What happens when an astrophysicist graces the stage of the Grand Theater at Foxwoods Resort Casino, one of the world’s largest casinos where some of the biggest musicians once entertained thousands with rock-star energy? He brings another kind of energy all together. Physics!

To begin the show, Tyson’s lovely parents proudly walked on stage to introduce their son. The sold-out audience was ready, and erupted as Tyson confidently walked out into a venue best known for huge musical acts and comedy shows. The first thing he did was remove his loafers, setting the scene for a night of communal science and shared wonder. His MacBook screen went up, a sticker of van Gogh’s Starry Night on its cover, and we were ready to begin. Class was in session.

This wasn’t class actually, this was church, and Tyson was about to unleash a three-hour sermon on the universe and our place within it. The first words he spoke were a warning, a caveat to the night ahead. This was a science lecture. On a Friday night. At a casino. He just wanted to make sure his audience was aware of the irony, and indeed we were. Tyson is no comedian, but his dad-humor and contagious enthusiasm had the room buzzing throughout the night.

I’m not going to recount everything Tyson said or each idea he planted into the minds of this captive audience. What he had to say was profound, enlightening and endlessly fascinating. His two-hour lecture, complete with video and PowerPoint, included greatest hits of cosmic science and Neil deGrasse Tyson lore. Tyson covered everything, from his Pluto controversy, Cosmos, the multiverse and the Chelyabinsk meteor to his cameo in a Superman comic, a reading from Carl Sagan’s A Pale Blue Dot, Mars One and the problem with terraforming. To hear some of what he had to say, I recommend catching up with Cosmos on Netflix, listening to his StarTalk Radio podcast or being on the lookout for a live appearance near you.

For me, the most incredible moment of the night was Tyson’s warning at the start of the show. His question, double-checking that this huge audience knew they paid good money for a Friday night science lecture struck me as moment of self-awareness, where all of us in that room looked around and proudly regarded each other as geeks. We’ve hit the big time, and our Elvis was about to perform.

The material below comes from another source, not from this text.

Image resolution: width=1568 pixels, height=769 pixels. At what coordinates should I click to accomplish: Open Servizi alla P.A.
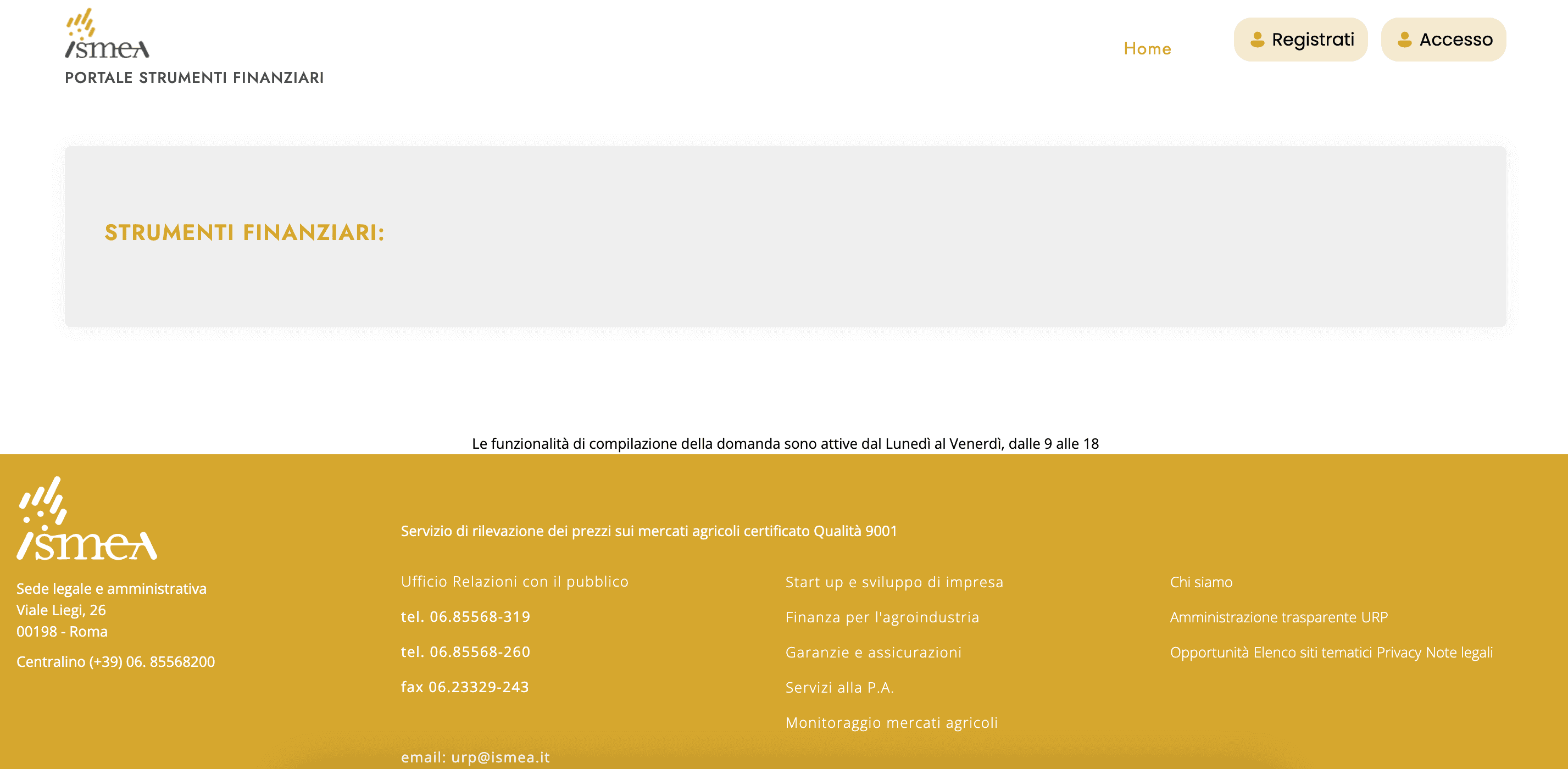point(840,688)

As Wayne Newton has for so long entertained tens of thousands of Vegas casino patrons, Neil deGrasse Tyson proved that science is just as catchy as “Danke Schoen.” The last hour of the show was a Q&A in which Tyson answered questions on all subjects from an audience of all ages. When a twelve-year old girl hopped on stage and asked about Hawking Grey Holes to much applause, it hit me. The wonder that drove my childhood, eventually manifesting itself once more as a love for film, that wonder, the same as this young girl and this massive audience experienced that night is truly the most awesome thing in this universe.

Disclaimer: GeekDad received tickets for this event.